Niki Acosta: That is used for... Namely for installation and then what, for scaling as well?
Rob Hirschfeld: This is one of the things, you asked me about a little bit of history. We started Crowbar back in... The 2011 time frame is when we'd OpenSource and we had our first OpenStack install. Crowbar was actually the first OpenStack install back in the Cactus days. I've been doing OpenStack and OpenStack installs for a long time. When we took the feedback and literally re-architected Crowbar into OpenCrowbar.
Niki Acosta: Oh, oh-we lost you?
Rob Hirschfeld: You lost my audio?
Niki Acosta: We're losing a little bit. There we go. We're back.
Rob Hirschfeld: Okay. We literally re-architected Crowbar -Crowbar2 and in that process we defined something called ready state and it's been a really important thing for us. We found that in order to do OpenStack deployments there are a lot of ways to deploy OpenStack, Chef, Puppet, Ansible, Salt, and there's a whole bunch of installers out in the market. Packstack is a good example of one that we've been playing with a little bit.
What we found was that all of the installers for them to work had to get to a point where there was a good ready state. The networking was set up, all of the infrastructure was passed out, keys were set up, all of that work. One of the things I know we want to talk about is how do you make this successful OpenStack, what are my favorite parts of OpenStack?
One of the things I really feel like is that for the community to come together around these installers we have to have a baseline so that somebody can say, "I did it this way," and you can get to the same place and break in the same place when they're doing installs. That's a lot of what we want OpenCrowbar to be about. It's about getting you to a baseline, a repeatable baseline and then you build on top of that. Then you can build all sorts of different ways on top of that.
We're very flexible from that and what's fun is that you don't have to just build OpenStack on top of it because of this ready state boundary. You could build Cloud Foundry on top or Ceph on top or Hadoop or Mesos, or Kubernetes. Our goal is to take all of that pain from the physical infrastructure, be vendor-agnostic so you can swap out different types of hardware but your scripts above that would still run. Sort of a long answer but it's a big vision. It's really an important thing to help make operations more consistent for a community like OpenStack.

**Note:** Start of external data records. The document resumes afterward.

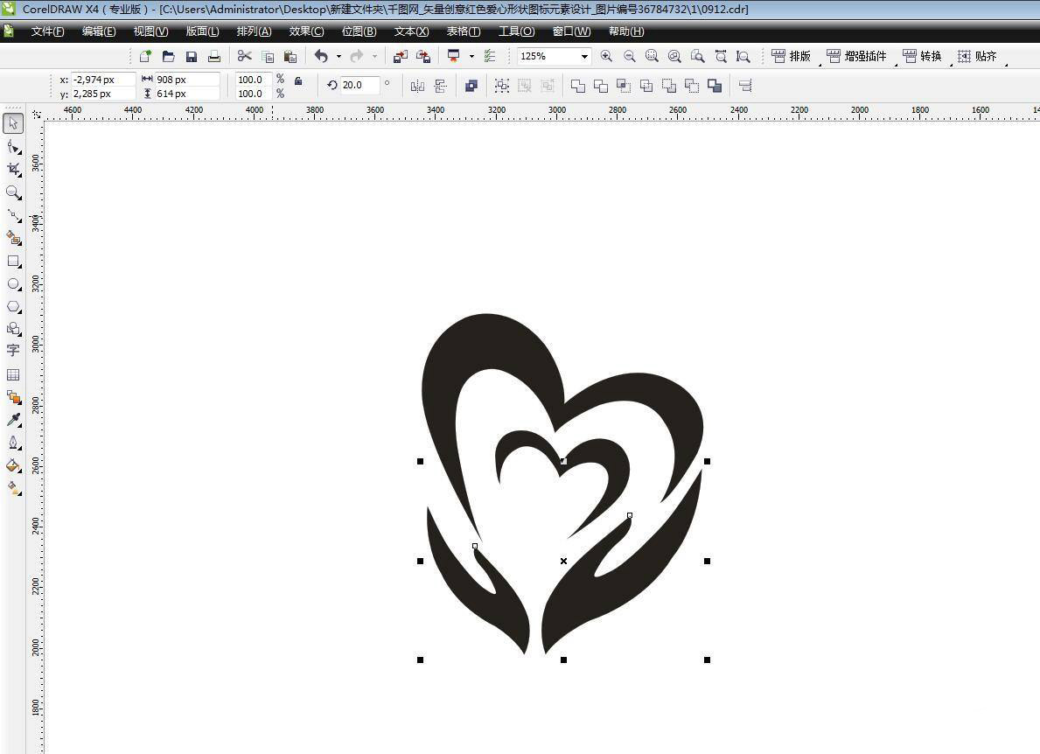This screenshot has height=754, width=1040.
Task: Click the Weld shapes icon
Action: coord(578,86)
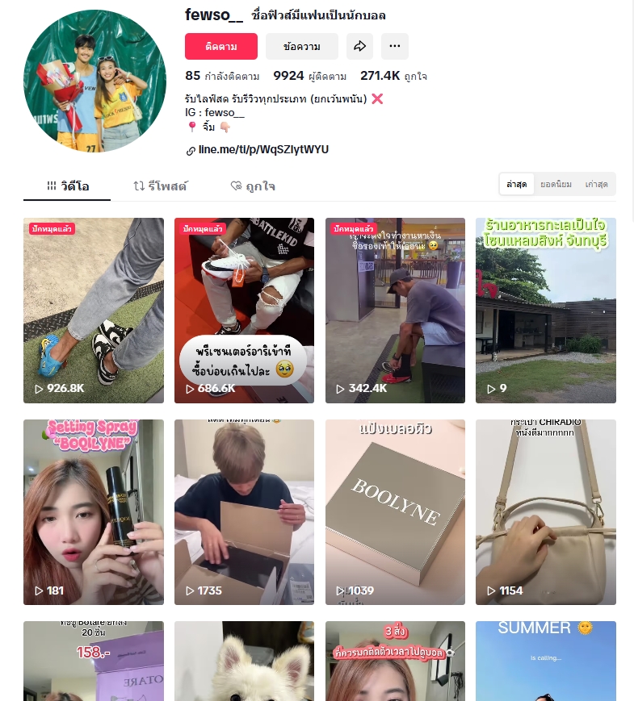
Task: Click the red ติดตาม follow button
Action: click(x=221, y=46)
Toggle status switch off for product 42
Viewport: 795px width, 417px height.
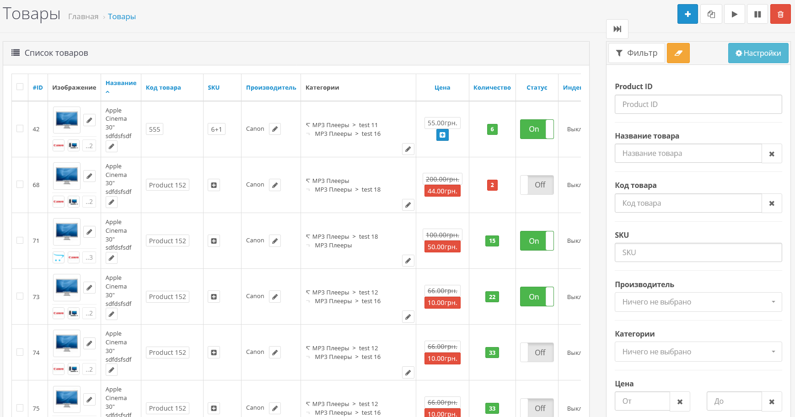tap(537, 129)
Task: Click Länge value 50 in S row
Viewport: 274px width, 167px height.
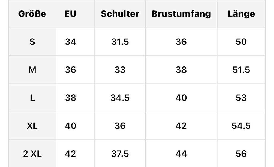Action: pos(241,42)
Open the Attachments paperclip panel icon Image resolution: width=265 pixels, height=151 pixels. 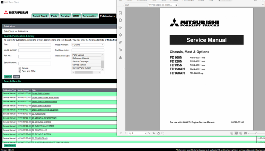[x=120, y=42]
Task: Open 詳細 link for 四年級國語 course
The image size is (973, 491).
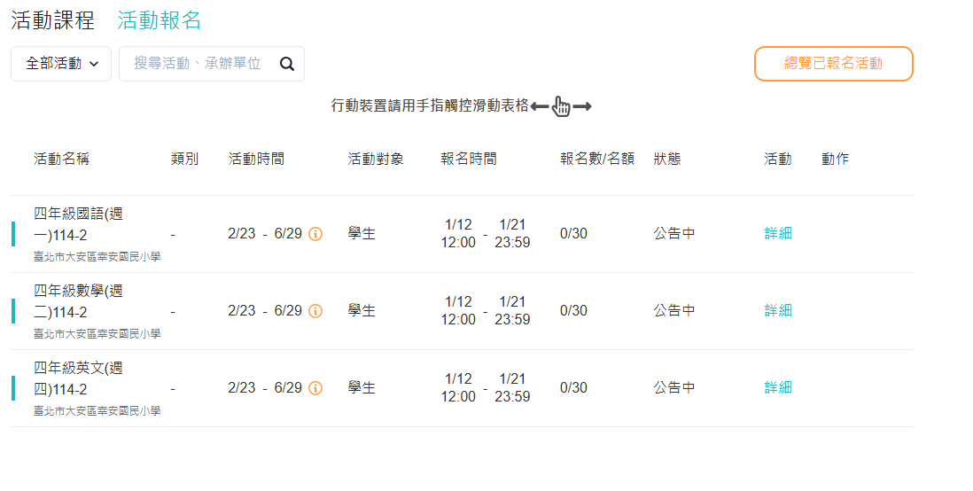Action: [778, 234]
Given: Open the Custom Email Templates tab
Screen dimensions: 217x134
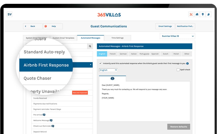Looking at the screenshot, I should 64,38.
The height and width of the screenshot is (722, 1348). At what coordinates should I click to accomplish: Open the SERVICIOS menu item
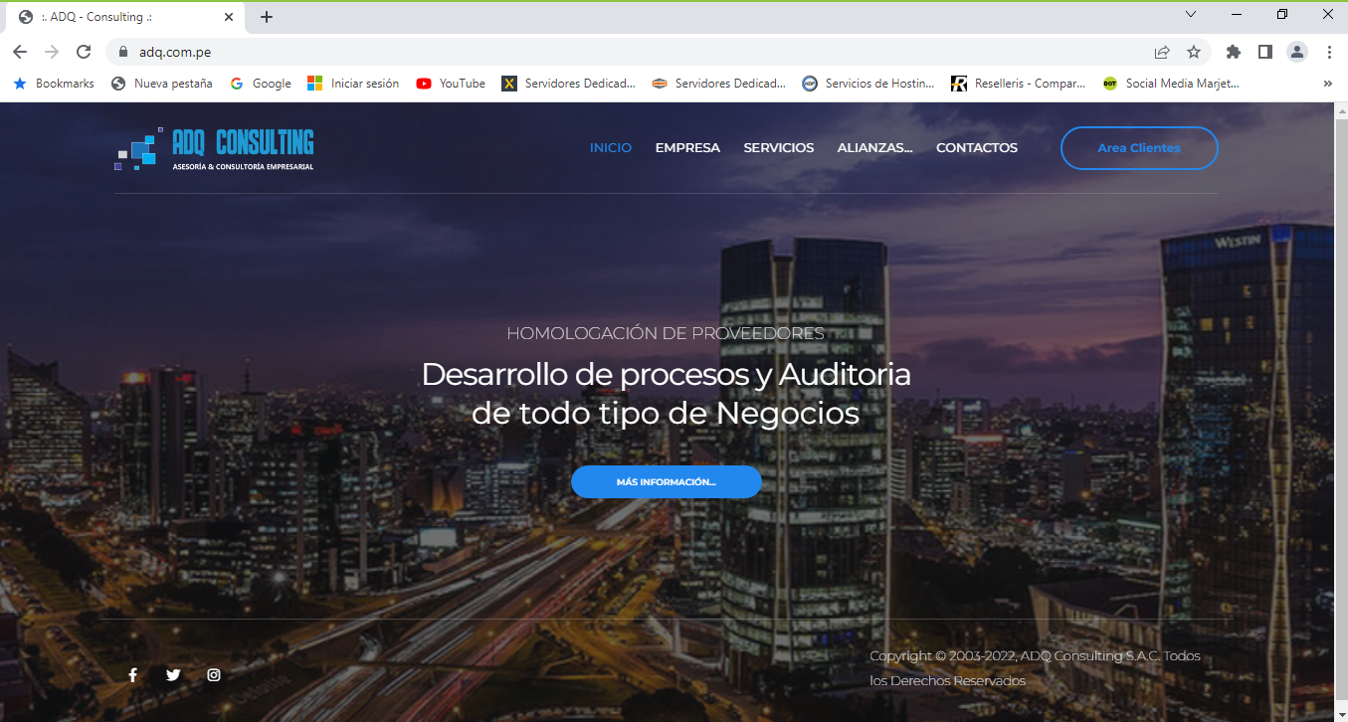(x=779, y=147)
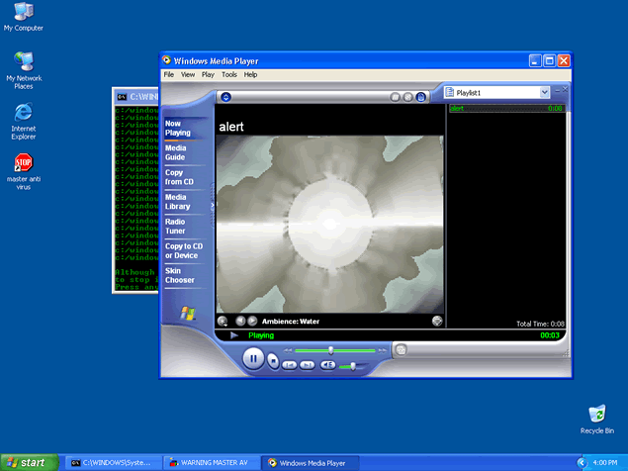Select the next visualization arrow
Screen dimensions: 628x471
tap(252, 321)
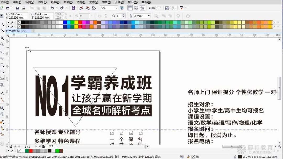The width and height of the screenshot is (283, 159).
Task: Click the next page navigation arrow
Action: 36,147
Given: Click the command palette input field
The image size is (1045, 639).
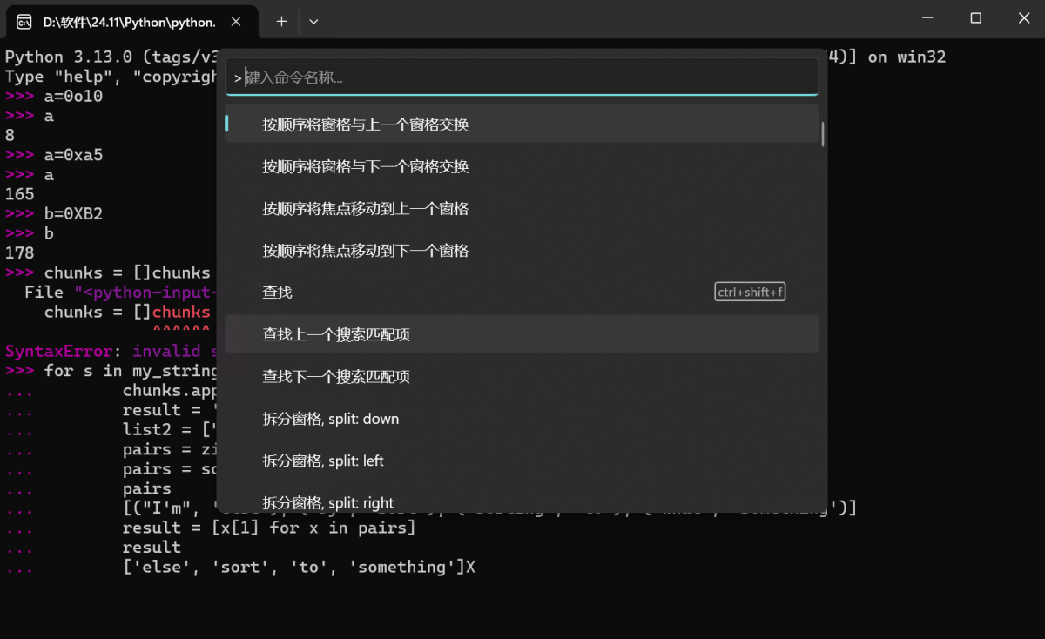Looking at the screenshot, I should [523, 76].
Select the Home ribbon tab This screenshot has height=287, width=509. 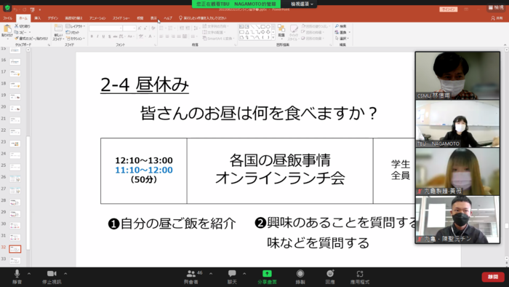click(23, 18)
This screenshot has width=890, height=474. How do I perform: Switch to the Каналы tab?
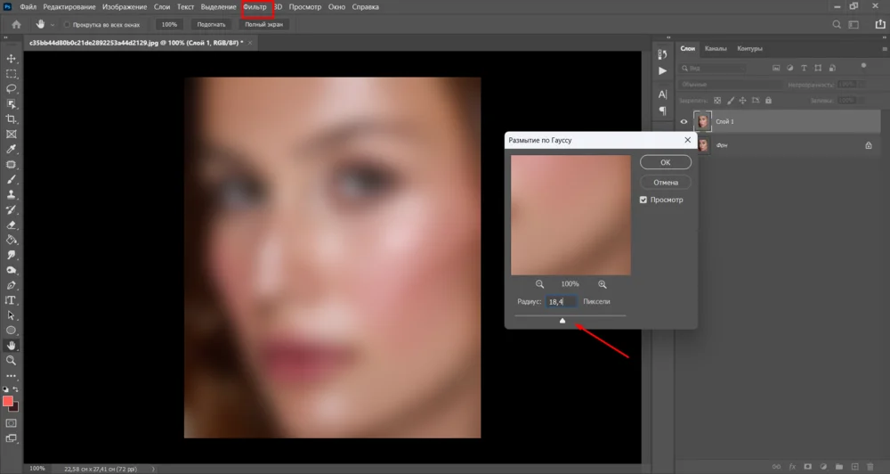point(716,49)
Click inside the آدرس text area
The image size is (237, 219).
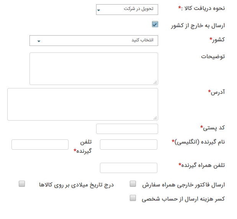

Niki Acosta: Being open I'm imagining that there would be a mechanism by which different types of hardware would be compatible with OpenCrowbar. Is that right?
Rob Hirschfeld: Exactly. Crowbar was designed to have basically an abstraction layer for hardware and so we can deal with the fact that you have a Dell gear, HP, Cisco. It really doesn't matter from that perspective because what we do is we break out the control actions into very small pieces. Then each piece can be run separately. If it's a Dell, actually Dell has two types of gear that we've dealt with.
One type you have to make all your changes and corrections internal to the system what we call the side band or in-band change. Then some types of gear you only... You control bass through their BMC networks in their out of band control planes. That's perfectly typical. We find the amount of gear, variety of gear, very high and we just have to deal with it. We have to deal with it inside of Dell, we have to deal with in every data center.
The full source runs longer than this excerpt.